7 thoughts on “Trauma Screening: Ask Early and Ask Often

  1. I totally agree, it does take an element of trust to share traumatic events from your life. Also, the reason for receiving the counseling
    Has to be considered. Requesting
    Help and having it court ordered makes a big difference. Interesting article keep me on the list

    1. Of course I work a lot with court ordered people and it is certainly a challenge to develop the trust needed to actually engage in therapy…it’s not impossible but it is a challenge.

  2. I also agree that this is an area requiring a trauma informed sensitivity. By that I mean that we need our attention completely open to the possibility so we may register/recognise subtle clues in the counselling sessions. It is difficult to put this as a generalisation as we can still miss it. I also agree that every peron’s responses are varied and do not necessarily fit into the diagnostic framework.

    I am interested in how people understand anxiety and what triggers high levels. I find that a lot of people won’t admit to experiencing anxiety, usually based on the belief that it is a sign of a weakness such as a phobia, panics or OCD like behaviours. After I define anxiety then stressing and highlight the difference they may talk more openly about their experience.

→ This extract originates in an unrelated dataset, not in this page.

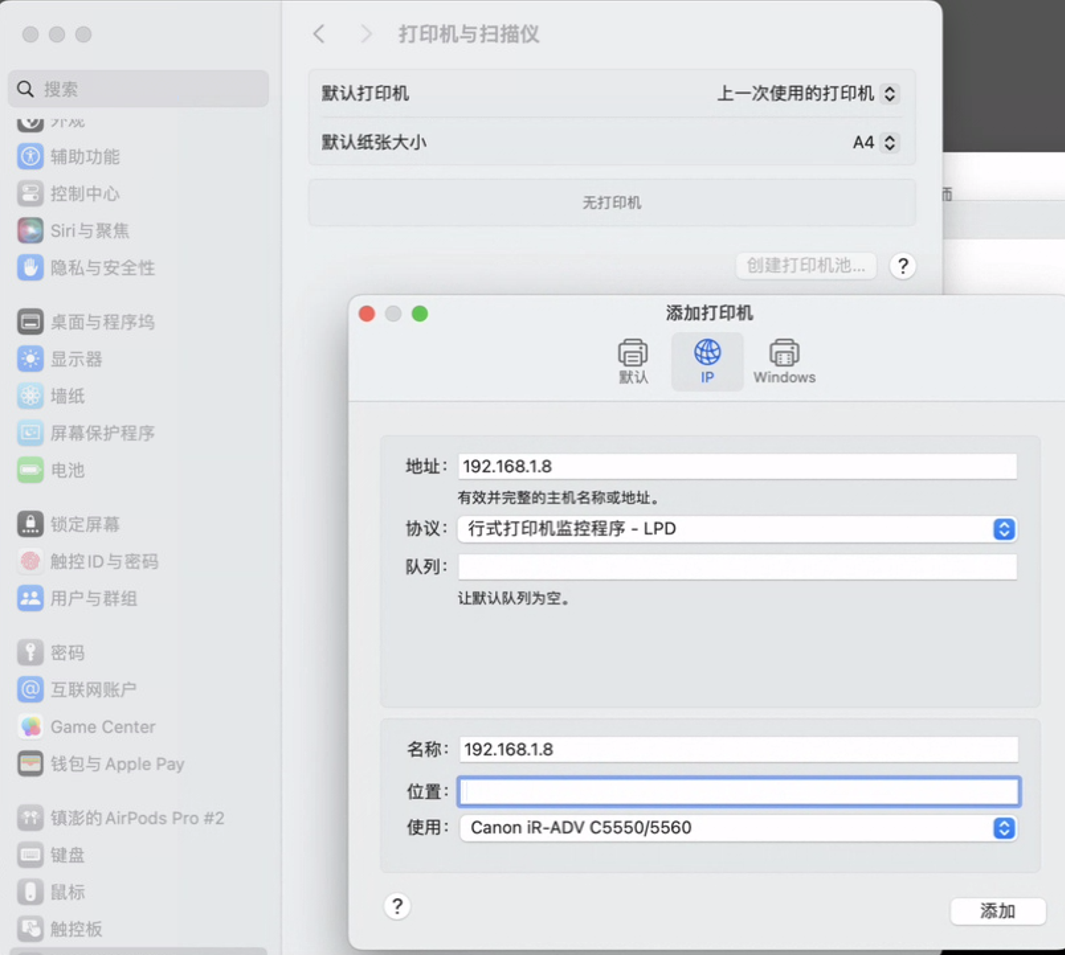
Task: Open Game Center settings
Action: [x=102, y=727]

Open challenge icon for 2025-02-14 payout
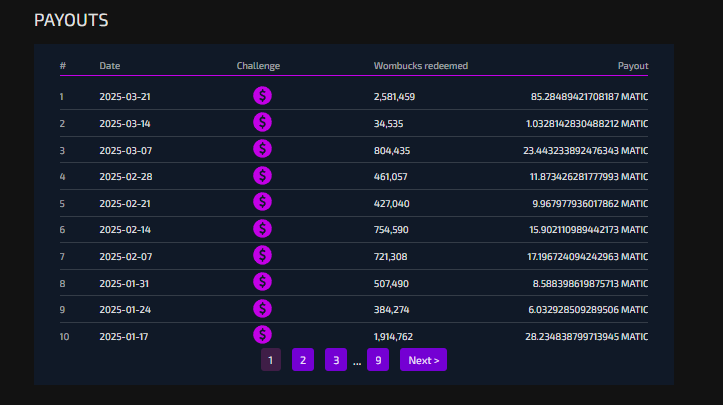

    In that discussion derealisation, dissociation may be alluded to. I am interested in the numbing and altered sensation. Each of these are suggestive of a more serious problem. I often ask how they feel about these events in a curious exploratory way. I reflect the motion that I observe and develop the connection.

    Please realise that I don’t believe there is my value asking the person to relate their painful story. They will open it to discussion when thy have developed their trust in you. I have no expectation that they will tell at any time. I believe that all such discussions do is
    re-traumatise the person. Remember the ethical principal of do no harm as it applies here.

    1. I have seen some clients display tremendous relief from the process of discussing the events so I don’t think the discussion always causes re-traumatization. I really think it depends on the client. I also believe that avoidance is one of the things that keeps PTSD from resolving. I know prolonged exposure therapy has shown some promise but I’m personally not comfortable putting people through that process. Using CPT, the trauma recount can have a powerful cathartic effect but I’ve also used the CPT-C format for clients that didn’t seem appropriate for standard CPT. Again, I think it should be assessed on a case by case basis.

  3. I agree to ask often! I usually get trauma history when I’m takin family info! Don’t think lengthy questionnaires are very helpful in the beginning! Most people want to check u out and tell their story!

    1. As a state contracted provider, we have a number of “lengthy forms” that are required by the state. I was discussing with a group last week about how those forms, though well intended, have become so cumbersome that we don’t really use them as intended and only complete them because we have to. It’s a challenge that I’m sure all providers face when trying to meet documentation requirements of outside authorities.

  4. At our facility we ask at preadmission and assessment about trauma and use all information collected to infer about any trauma, grief/loss, SI/HI, etc. I’m trying to help clinicians I supervise to think out of the box and think if a client reports growing up with a father diagnosed with Schizophrenia to think if that was unsettling or at times scary (traumatic). I feel we could do a better job at ensuring we assess again at treatment plan updates and plan to look at how to incorporate that better.